Potatoes are grown in hundreds of countries around the world. Therefore, due to the diverse climate and soil properties in different sites, the development of new cultivars of potato was desired. Crossbreeding resulted in the occurrence of thousands of potato cultivars [4]. The potato cultivars may be different in terms of physical, chemical and functional properties, processing potentials, as well as post-processing parameters [1]. Heat processing in water (boiling) or oil (frying) before the consumption of potatoes causes the gelatinization of the starch resulting in the softening of the inner core [2]. The sensory properties, such as, for example, hardness, adhesiveness, cohesiveness, graininess, mealiness, moistness of boiled potato may differ depending on cultivar. Furthermore, the sensory texture quality of cooked potatoes may be predicted by image analysis of raw potatoes [5].

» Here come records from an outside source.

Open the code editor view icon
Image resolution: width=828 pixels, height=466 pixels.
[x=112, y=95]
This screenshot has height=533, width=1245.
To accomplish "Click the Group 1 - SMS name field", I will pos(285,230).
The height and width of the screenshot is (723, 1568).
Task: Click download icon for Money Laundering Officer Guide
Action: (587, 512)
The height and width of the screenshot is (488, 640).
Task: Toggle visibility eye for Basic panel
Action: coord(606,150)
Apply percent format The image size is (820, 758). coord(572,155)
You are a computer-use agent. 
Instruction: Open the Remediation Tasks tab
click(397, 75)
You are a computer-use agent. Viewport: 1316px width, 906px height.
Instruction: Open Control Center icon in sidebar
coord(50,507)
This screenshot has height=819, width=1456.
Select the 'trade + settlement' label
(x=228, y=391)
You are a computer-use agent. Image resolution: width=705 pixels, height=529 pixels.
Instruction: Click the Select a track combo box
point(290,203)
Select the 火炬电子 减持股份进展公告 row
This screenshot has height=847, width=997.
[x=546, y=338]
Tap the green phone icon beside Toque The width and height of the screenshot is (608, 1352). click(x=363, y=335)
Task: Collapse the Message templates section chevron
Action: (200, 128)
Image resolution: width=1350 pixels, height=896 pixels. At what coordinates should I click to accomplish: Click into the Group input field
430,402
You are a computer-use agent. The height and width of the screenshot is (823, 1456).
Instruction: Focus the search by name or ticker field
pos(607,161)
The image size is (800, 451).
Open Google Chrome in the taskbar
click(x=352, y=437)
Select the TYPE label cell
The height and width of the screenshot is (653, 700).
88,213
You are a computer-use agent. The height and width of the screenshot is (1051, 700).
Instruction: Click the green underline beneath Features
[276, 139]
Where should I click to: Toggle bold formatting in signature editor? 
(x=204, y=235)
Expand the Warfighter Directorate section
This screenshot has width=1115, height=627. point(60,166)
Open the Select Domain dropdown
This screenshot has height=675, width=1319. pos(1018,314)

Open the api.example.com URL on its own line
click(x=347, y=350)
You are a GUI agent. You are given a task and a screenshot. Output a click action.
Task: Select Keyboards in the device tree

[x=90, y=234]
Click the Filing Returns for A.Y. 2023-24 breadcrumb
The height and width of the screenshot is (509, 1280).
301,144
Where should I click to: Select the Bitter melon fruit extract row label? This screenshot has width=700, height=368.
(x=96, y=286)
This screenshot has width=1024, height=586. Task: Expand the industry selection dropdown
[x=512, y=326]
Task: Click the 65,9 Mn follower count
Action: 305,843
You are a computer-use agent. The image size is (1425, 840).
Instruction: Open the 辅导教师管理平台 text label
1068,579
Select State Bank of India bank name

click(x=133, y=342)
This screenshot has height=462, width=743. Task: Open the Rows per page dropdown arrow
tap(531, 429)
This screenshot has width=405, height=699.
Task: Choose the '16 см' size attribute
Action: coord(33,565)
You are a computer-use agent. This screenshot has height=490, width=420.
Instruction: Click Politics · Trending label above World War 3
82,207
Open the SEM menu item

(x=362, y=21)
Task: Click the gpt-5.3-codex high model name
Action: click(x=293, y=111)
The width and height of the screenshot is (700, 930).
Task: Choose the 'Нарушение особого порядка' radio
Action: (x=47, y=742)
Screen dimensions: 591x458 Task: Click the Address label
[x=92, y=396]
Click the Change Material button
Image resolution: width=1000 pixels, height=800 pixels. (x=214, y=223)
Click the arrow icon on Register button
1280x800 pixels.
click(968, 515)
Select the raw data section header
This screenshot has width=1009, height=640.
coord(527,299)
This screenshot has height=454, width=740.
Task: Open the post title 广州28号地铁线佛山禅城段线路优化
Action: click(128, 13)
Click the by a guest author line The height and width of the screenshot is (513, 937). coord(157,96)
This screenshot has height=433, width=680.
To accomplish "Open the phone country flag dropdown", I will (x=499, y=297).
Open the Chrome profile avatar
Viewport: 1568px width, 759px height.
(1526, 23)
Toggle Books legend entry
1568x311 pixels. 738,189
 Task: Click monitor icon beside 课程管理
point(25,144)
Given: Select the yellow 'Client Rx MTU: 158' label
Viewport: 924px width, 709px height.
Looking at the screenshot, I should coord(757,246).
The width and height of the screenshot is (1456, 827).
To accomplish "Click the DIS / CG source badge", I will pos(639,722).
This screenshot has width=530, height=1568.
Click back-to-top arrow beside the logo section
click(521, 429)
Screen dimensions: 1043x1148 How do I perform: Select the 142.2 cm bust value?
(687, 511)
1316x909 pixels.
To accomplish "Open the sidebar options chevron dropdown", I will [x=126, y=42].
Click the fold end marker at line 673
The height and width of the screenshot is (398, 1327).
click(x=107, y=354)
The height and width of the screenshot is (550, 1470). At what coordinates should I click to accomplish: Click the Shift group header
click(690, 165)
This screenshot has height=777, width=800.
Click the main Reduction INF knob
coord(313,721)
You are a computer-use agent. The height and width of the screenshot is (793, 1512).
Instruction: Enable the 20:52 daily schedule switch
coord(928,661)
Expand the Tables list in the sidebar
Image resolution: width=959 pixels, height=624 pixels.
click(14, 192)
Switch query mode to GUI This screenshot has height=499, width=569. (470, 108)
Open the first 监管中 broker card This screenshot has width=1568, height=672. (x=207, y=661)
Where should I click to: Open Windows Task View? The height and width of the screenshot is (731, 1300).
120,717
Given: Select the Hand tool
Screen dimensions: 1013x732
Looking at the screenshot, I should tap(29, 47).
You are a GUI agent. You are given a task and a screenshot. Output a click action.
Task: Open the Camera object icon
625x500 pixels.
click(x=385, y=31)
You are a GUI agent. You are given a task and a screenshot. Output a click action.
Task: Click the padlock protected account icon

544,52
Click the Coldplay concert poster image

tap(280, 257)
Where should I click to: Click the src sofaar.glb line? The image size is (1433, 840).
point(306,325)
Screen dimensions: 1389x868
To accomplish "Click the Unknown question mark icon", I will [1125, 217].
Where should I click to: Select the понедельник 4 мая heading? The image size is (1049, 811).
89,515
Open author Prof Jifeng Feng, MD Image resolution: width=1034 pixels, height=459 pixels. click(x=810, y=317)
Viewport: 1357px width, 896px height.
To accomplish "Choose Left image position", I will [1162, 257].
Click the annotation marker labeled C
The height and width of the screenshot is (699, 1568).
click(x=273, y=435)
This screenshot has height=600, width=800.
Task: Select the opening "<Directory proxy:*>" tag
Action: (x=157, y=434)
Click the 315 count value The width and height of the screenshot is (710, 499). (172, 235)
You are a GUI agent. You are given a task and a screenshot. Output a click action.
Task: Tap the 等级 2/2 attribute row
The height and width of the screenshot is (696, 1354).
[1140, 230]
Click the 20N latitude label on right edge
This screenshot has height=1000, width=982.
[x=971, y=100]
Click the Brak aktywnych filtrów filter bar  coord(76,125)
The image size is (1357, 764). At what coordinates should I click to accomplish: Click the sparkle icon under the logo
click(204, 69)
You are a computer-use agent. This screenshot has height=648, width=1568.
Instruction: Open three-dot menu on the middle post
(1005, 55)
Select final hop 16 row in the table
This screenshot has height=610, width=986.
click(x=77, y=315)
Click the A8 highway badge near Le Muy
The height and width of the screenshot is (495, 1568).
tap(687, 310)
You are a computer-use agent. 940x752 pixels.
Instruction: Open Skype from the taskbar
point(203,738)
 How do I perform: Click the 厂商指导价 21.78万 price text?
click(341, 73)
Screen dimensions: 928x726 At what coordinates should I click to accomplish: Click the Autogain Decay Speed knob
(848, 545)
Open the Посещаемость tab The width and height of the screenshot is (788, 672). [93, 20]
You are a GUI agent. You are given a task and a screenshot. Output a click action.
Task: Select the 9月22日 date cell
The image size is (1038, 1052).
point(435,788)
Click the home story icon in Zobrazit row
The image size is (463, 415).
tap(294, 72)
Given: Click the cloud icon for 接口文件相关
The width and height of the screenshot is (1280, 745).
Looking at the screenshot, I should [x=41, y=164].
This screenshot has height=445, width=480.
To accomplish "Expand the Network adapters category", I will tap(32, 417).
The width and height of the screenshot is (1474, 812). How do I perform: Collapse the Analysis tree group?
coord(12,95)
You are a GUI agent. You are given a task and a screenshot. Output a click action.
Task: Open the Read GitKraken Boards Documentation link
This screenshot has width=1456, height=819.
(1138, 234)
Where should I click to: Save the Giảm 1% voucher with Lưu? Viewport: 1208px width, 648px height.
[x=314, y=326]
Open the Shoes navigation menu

A machine vision with the grading system may be used for automated inspection of potatoes. Postharvest classification and sorting may be important for ensuring consumer expectations in terms of potato quality. Potato grading is commonly performed based on the shape, size, and defects of tubers [6]. Imaging can be performed using various devices, such as, for example, CCD camera, hyperspectral camera, ultraviolet camera, NMR, X-ray CT. It may allow the evaluation of the external, as well as internal features of potatoes [7, 8]. Computer vision ensures high accuracy with low costs, high repeatability, and flexibility. Due to these facts, inspection systems that use machine vision can be successfully applied in modern manufacturers, for example, as a part of a food processing plant for real-time quality control [9]. Systems using machine vision can be used besides other techniques and methods of the identification of potato cultivar, for example, involving human experts, molecular markers, spectroscopy, some of which may be subjective with a higher risk for human error, time-consuming, more expensive or require sophisticated laboratory facilities [3, 4, 10].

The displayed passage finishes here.